Exercise details
Return the lines below that contain the word "thumbnail".

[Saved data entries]
..........
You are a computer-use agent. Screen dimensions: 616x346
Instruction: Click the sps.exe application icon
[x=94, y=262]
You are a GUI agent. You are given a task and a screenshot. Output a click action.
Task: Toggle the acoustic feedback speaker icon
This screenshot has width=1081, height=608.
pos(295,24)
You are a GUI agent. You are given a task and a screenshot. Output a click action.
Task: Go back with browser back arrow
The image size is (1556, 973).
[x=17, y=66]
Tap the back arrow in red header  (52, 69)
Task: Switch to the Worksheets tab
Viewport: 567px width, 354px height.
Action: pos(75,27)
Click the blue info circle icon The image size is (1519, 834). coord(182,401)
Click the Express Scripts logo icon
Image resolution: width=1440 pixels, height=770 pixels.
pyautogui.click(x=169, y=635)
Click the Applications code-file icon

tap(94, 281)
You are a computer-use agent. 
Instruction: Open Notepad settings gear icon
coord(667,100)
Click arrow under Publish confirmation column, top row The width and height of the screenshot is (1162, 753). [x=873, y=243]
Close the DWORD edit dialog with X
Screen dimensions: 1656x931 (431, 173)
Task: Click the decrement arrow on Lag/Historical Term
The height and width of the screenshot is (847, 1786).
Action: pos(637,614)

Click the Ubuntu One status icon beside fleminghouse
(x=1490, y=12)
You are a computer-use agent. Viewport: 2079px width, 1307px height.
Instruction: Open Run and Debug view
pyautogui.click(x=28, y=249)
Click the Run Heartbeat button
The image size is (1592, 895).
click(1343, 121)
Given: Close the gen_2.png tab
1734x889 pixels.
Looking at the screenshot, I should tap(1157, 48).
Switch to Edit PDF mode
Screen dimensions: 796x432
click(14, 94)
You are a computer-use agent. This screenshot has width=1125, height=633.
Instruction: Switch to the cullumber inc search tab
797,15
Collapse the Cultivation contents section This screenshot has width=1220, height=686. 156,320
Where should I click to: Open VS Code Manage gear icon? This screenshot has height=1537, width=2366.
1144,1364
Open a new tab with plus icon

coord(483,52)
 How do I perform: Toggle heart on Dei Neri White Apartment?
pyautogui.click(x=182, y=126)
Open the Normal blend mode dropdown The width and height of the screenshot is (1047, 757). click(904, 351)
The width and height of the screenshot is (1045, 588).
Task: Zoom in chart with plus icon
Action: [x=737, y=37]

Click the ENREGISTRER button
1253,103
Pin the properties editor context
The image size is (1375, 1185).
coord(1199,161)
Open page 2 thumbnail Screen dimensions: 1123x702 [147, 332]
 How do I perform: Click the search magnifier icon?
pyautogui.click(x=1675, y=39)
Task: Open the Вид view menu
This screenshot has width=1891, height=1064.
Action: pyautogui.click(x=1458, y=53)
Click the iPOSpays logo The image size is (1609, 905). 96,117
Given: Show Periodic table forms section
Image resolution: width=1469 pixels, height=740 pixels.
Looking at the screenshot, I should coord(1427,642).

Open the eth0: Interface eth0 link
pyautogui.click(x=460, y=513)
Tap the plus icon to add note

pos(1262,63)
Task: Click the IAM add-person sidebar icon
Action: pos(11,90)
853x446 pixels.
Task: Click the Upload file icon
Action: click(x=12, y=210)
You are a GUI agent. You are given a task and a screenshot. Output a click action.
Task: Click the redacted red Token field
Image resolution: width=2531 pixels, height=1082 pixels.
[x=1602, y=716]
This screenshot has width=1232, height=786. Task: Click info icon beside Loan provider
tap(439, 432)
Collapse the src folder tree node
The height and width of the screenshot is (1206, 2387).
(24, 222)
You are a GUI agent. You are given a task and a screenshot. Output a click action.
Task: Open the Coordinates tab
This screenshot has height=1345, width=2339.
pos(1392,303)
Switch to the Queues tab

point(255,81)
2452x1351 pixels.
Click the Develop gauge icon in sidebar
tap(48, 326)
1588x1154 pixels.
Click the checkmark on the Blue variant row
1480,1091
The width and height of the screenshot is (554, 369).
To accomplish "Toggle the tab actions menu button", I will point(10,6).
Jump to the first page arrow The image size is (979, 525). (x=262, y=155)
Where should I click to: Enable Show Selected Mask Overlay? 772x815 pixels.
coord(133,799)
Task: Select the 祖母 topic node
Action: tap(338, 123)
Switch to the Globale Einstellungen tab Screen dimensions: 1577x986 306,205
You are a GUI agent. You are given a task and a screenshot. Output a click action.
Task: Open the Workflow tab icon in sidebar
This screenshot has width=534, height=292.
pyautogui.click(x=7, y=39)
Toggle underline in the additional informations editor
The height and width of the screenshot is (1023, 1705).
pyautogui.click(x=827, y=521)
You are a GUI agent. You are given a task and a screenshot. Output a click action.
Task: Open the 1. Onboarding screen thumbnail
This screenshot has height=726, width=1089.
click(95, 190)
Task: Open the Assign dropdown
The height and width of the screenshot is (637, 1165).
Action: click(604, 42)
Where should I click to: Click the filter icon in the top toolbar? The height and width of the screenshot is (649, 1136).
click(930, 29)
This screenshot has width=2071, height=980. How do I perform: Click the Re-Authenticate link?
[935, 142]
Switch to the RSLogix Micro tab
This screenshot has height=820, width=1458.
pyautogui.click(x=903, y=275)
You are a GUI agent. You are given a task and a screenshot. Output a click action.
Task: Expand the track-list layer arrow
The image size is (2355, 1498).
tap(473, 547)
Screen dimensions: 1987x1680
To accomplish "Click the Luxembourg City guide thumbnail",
..........
Solution for this exercise
Open page 2 thumbnail Screen dimensions: 1123x702 [147, 332]
Task: Open the 1. Onboarding screen thumbnail
To accomplish "Click the Luxembourg City guide thumbnail",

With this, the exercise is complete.